L can stand for about three minutes in her bathroom playpen (We keep this by the bathroom door or in the bathroom so she can hang out while we use the facilities) She was VERY excited.

View attachment 695541


----------



## Feff

Elodie has 2 teeth now! :)


----------



## AngelofTroy

Another new word, Micah can now say "baby".
He points to all the babies on the wipes and nappy packaging and says "baby, ahhh" and sometimes gives them a cuddle! :cloud9:


----------



## XJessicaX

4 independent steps!! 6 teeth now with 2 more on their way


----------



## Pixie19

Can now jump off the bottom stair :nope: 

Also got a video of one of his newest words 
https://www.youtube.com/watch?v=DKNOV9559e0


----------



## gemxgem

Called me mama :cloud9:


----------



## minties

Sophie can now climb on low furniture. Also can hold a toy gun and make a 'peeoow peeoow' noise. Not sure I'm keen on either of those things! We've now added falling off furniture and trying to shoot her family. Doh.


----------



## Bevziibubble

Holly started jumping off the floor properly without having to hold onto anything! She's been trying to do this for months and is so impressed with herself!


----------



## AngelofTroy

Micah is really playing now and using his imagination. He 'feeds' his teddy with a spoon and puts his hat on his toys and the cat! :haha: This weekend he's had a bad cold and I've been wiping his nose a lot, this morning he held a tissue up to his teddy and said "ahh-foo" and then "bear ipe(how he says wipe)" :cloud9:


----------



## Nela

He giggled!!!! :happydance: Just a few minutes ago! OH came home so I passed him to OH for their time together... OH was chatting with him and he giggled! Dawwwwwwwwwwww :cloud9:


----------



## MiSS.M0MMY2BE

My lg finally grabbed the toy on her playmat by herself multiple times! I've been trying to introduce toys to her. Hopefully she's starting to get the hang of it!


----------



## ClairAye

Jason is really getting the hang of spoon feeding himself and insists on (messily) feeding himsef his cereal or porridge every morning now! :D


----------



## Calibeachbum

Ds rolls over from belly to back. He has been since 3 weeks but now he won't stay on his tummy at all. Rolls every time :) I'm also getting him to repeat my sounds when I say I love you, he can mimic the I love but not the you. It's so cute!


----------



## Peggy O

Lily waved Bye-Bye at the cashier when we were shopping in Christmas Tree Store yesterday! We were shocked. She never did that before (or since) and we have been waving and saying Hi and Bye-Bye for a month trying to get her to. OH and I said it to the cashier (kind of for LO....the cashier liked her) and then we both waved and Lily did it too! 

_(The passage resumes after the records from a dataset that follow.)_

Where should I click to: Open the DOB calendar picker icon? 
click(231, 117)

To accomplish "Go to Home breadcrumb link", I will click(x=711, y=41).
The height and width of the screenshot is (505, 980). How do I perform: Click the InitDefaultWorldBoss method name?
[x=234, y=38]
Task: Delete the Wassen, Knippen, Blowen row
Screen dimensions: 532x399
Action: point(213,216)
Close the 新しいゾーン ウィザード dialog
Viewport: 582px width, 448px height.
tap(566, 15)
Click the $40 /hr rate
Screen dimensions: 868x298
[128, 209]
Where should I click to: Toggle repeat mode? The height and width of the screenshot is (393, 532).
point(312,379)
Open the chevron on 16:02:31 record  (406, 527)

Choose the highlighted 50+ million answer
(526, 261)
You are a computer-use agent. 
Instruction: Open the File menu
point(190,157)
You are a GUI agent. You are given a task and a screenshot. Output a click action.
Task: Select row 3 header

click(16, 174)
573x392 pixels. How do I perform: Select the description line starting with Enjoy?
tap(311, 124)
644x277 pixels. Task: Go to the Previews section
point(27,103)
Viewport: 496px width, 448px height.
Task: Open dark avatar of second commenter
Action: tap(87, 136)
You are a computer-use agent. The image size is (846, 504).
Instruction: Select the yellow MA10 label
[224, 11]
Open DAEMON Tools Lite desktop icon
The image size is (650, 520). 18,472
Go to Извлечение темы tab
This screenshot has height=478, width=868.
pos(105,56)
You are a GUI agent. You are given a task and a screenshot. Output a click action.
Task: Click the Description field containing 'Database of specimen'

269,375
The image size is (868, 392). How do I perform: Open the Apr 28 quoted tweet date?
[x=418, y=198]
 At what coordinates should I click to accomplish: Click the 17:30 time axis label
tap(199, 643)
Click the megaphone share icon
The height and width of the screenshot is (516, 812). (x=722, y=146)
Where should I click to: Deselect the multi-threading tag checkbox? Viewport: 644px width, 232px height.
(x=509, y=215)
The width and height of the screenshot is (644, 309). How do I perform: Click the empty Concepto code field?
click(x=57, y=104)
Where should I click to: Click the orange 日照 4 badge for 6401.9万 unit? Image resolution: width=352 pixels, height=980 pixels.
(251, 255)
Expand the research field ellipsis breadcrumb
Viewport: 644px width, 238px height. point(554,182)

I hope she waves at one of us soon :)


----------



## bananaz

Peggy O said:


> Lily waved Bye-Bye at the cashier when we were shopping in Christmas Tree Store yesterday! We were shocked. She never did that before (or since) and we have been waving and saying Hi and Bye-Bye for a month trying to get her to. OH and I said it to the cashier (kind of for LO....the cashier liked her) and then we both waved and Lily did it too!
> 
> I hope she waves at one of us soon :)

Cute!! When my LO waved for the first time it was also at a cashier. It took another week or so before she would wave for me. I guess cashiers are just more fun :Haha:


----------



## Pixie19

Can recognise his own reflection and has starting saying 'Dare' (There) when we ask where something is :thumbup:


----------



## KatieB

Waved back at train driver waving on children's tv programme and has started playing peek a boo in his highchair with the teatowel and his bib <3


----------



## meli1981

My son was reaching and grabbing his feet today i know not a huge milestone, but cute nonetheless


----------



## w8ing4bean

Phoebe has been rolling back to tummy since halloween. A couple of days ago she did tummy to back!! Hasnt done it since so im patiently waiting lol


----------



## Peggy O

Pulled herself to a kind of squatty stand between my feet (I was sitting on our couch) , looked at me and said Ma-Mom. I think she may know it's me now :) :) :)


----------



## Bevziibubble

Can say 'beep beep' as part of the wheels on the bus song :)


----------



## sethsmummy

Started walking with his push along baby walker! In the past week hes mastered crawling, cruising, pulling up and walking! Busy baby


----------



## lauraemily17

Words, finally and lots of them!! It's like a switch has come on in his head and they're all tumbling out!! We now have yes, no, again and more in context regularly. Hello, yogurt, bye, go, there.... Love it! :D


----------



## keese22

Took a few crawling steps!


----------



## Pixie19

Starting spinning in a circle and said the words 'sticker' and 'tractor' today!


----------



## Larkspur

He has started matching memory tiles perfectly! He has a set of wooden tiles with pictures of animals, two of each, and if you lay them out and hand him a tile to match with one on the floor, he does it right every time.


----------



## ruby09

My lo has just learned how to "share". He shares everything with me now from his toys to his soggy cherios (which was cute until I realized he wanted to feen them to me, haha.) He even handed me his toy monkey, which he never lets go. He's so considerate. :)


----------



## AngelofTroy

Larkspur said:


> He has started matching memory tiles perfectly! He has a set of wooden tiles with pictures of animals, two of each, and if you lay them out and hand him a tile to match with one on the floor, he does it right every time.

That's very impressive!


----------



## minties

Yesterday Sophie figured out how to get from sitting to standing without having to pull up on anything. She can also now walk, squat down down to pick something up, then stand steadily and keep on walking. She is able to walk pretty quickly now too.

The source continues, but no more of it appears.